My Tommy Knocker. 20" 20ga. Encore 3" 7.5 Hevi_Shot. He dropped like a rock, quivered a bit and went to Turkey Heaven!










Full fan










11 1/4"










Both 1 1/16"










This was a new spot. I scouted it for 3 hrs with my brother last weekend. I hunted it yesterday afternoon and got busted a few times by some hens because I was to exposed I moved over 10 yards from the tree I was siting by into the brush. When I first heard him he was about 250 yards out over a bit of a rise. I first saw him at 200 yards. He came all the way stopping every 20-30 yards to gobble and strut. I Tommy Knocked him at 30 yards.

Jim


----------



## shotgun12 (Jul 19, 2005)

another nice bird


----------



## bigshot846 (Apr 30, 2008)

love the color from the sunlight hitting the feathers, nice bird man


----------



## Sprytle (Jan 8, 2005)

Nice Job!! Thats a good one!! Congrats


----------



## jem44357 (Jan 27, 2011)

Thanks guys!

I have killed many and been the caller for many kills hunting the last hunt for 27 years.
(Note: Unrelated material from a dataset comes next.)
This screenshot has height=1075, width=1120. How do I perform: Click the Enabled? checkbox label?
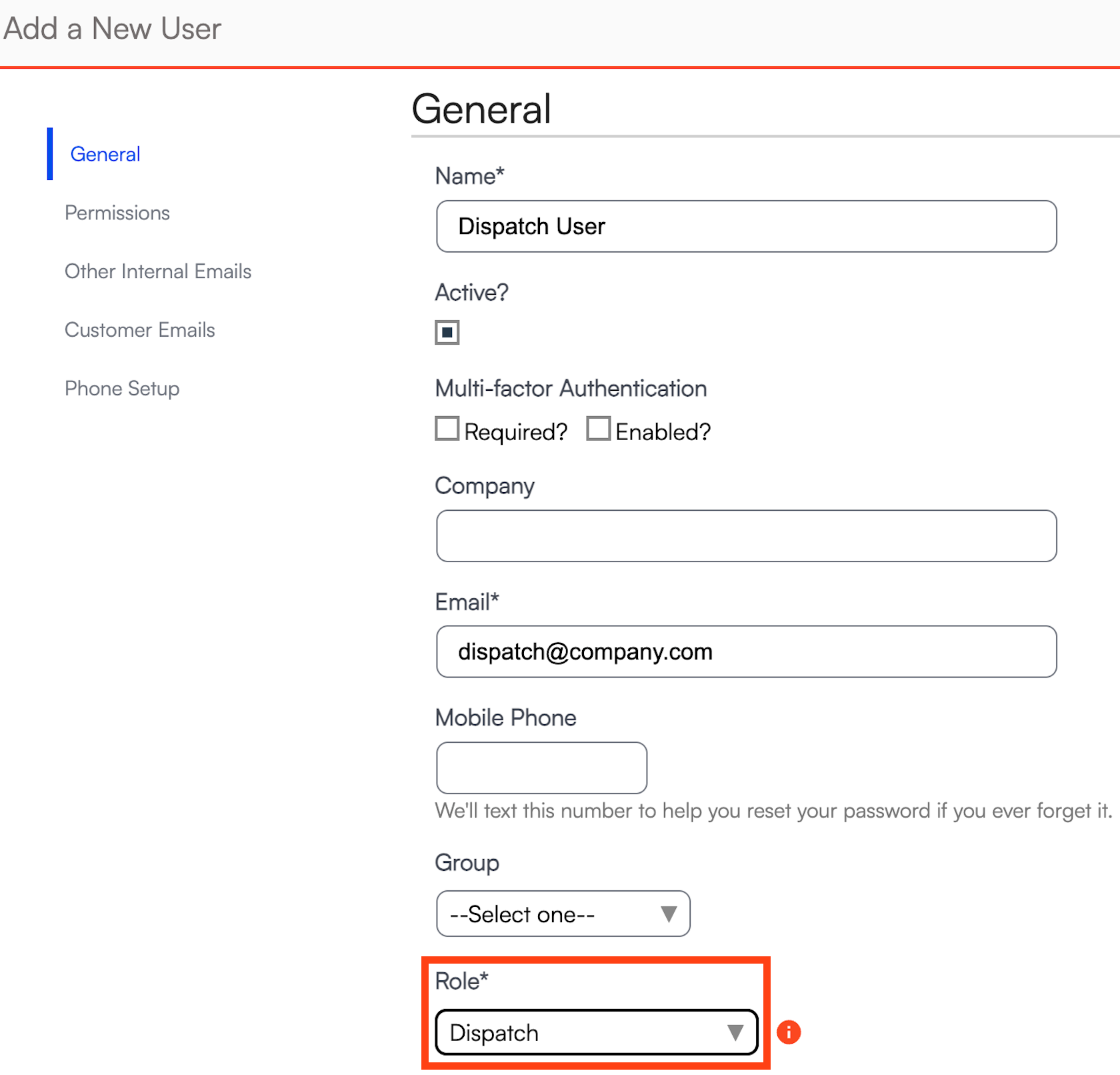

Because of the thick vegitation I have never seen one strutting and gobbling at the same time. We normally hunt the woods.This was text book open tilled feilds... just like the tv guys do! LOL

Jim


----------



## TheLionsFan (Dec 20, 2011)

Good job man. So glad to finally here someone get a bird that isnt "55 yards away".. or "64 yards away". Glad to see some people can still hunt turkeys. Congrats man.


----------



## jem44357 (Jan 27, 2011)

I started to take him when he stopped and struted the time before I pulled the trigger at 30. My guess was he was about 45/50 yards out. I would have waited for him to get closer but my Tommy Knocker pattern is so tight any deviation and I could miss. 

Thanks
Jim


----------



## DoJigger (Dec 30, 2010)

bigshot846 said:


> love the color from the sunlight hitting the feathers, nice bird man


Nice Bird !!


----------



## BUCK/PIKE (Oct 24, 2011)

Nice bird! congrats


----------



## TSS Caddis (Mar 15, 2002)

TheLionsFan said:


> Good job man. So glad to finally here someone get a bird that isnt "55 yards away".. or "64 yards away". Glad to see some people can still hunt turkeys. Congrats man.


Your far too concerned about what other people are doing. Maybe filing a complaint will help you find some closure.


----------



## old graybeard (Jan 19, 2006)

Very nice congrats!


----------



## itchn2fish (Dec 15, 2005)

Way to go! Nice bird! Congrats!


----------